How to Use CTEs in SQLite
Common Table Expressions (CTEs) are named temporary result sets that exist only for the duration of a single query. You define them using the `WITH` clause before your main query, and they act as...
Key Insights
- CTEs transform complex queries into readable, modular steps that you can build and test incrementally, making SQL maintenance significantly easier than nested subqueries.
- SQLite materializes CTEs once per query execution, which improves performance for queries that reference the same subquery multiple times but may add overhead for simple cases.
- Recursive CTEs unlock powerful hierarchical and graph traversal capabilities that would otherwise require application-level code or complex self-joins.
What Are CTEs and Why Use Them?
Common Table Expressions (CTEs) are named temporary result sets that exist only for the duration of a single query. You define them using the WITH clause before your main query, and they act as virtual tables you can reference throughout your SQL statement.
CTEs solve three primary problems. First, they make complex queries readable by breaking logic into named, sequential steps. Second, they enable recursive queries for hierarchical data without procedural code. Third, they eliminate redundancy when you need to reference the same subquery multiple times.

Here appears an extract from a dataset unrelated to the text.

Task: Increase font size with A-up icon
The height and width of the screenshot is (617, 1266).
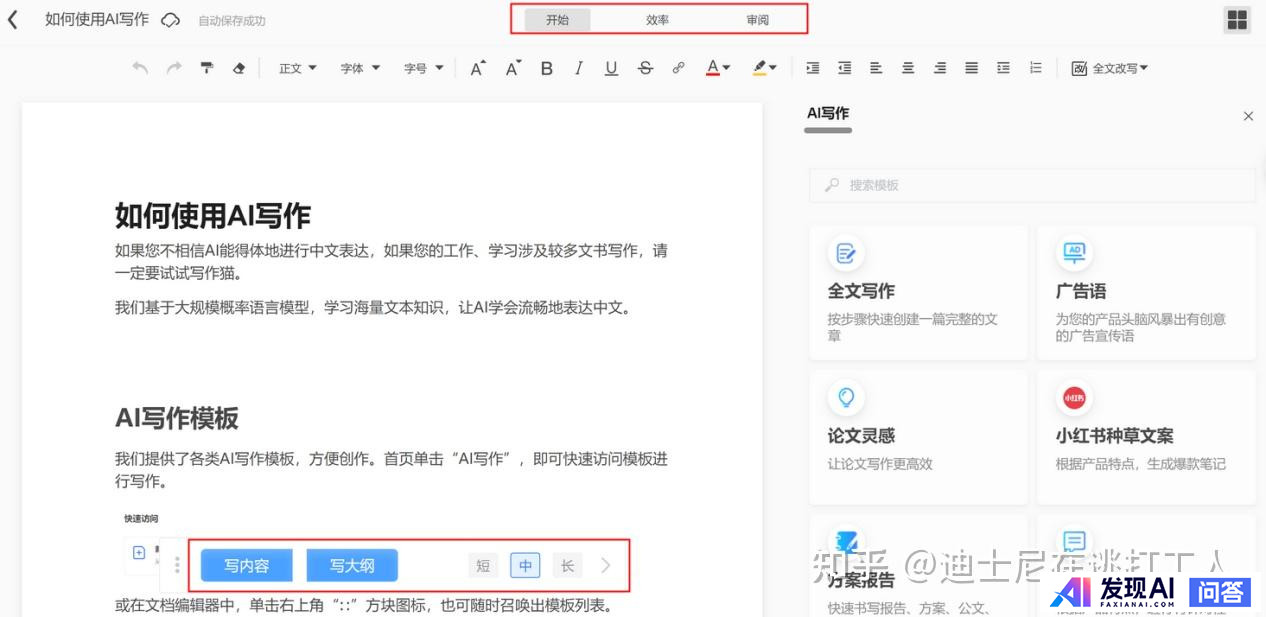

Consider this query without a CTE:
SELECT p.product_name, p.price
FROM products p
WHERE p.price > (
SELECT AVG(price) FROM products WHERE category_id = p.category_id
)
AND p.category_id IN (
SELECT category_id FROM products WHERE category_id = p.category_id GROUP BY category_id HAVING COUNT(*) > 5
);
Now with a CTE:
WITH category_averages AS (
SELECT category_id, AVG(price) as avg_price
FROM products
GROUP BY category_id
HAVING COUNT(*) > 5
)
SELECT p.product_name, p.price
FROM products p
JOIN category_averages ca ON p.category_id = ca.category_id
WHERE p.price > ca.avg_price;
The CTE version is clearer, testable in isolation, and SQLite only calculates the category averages once.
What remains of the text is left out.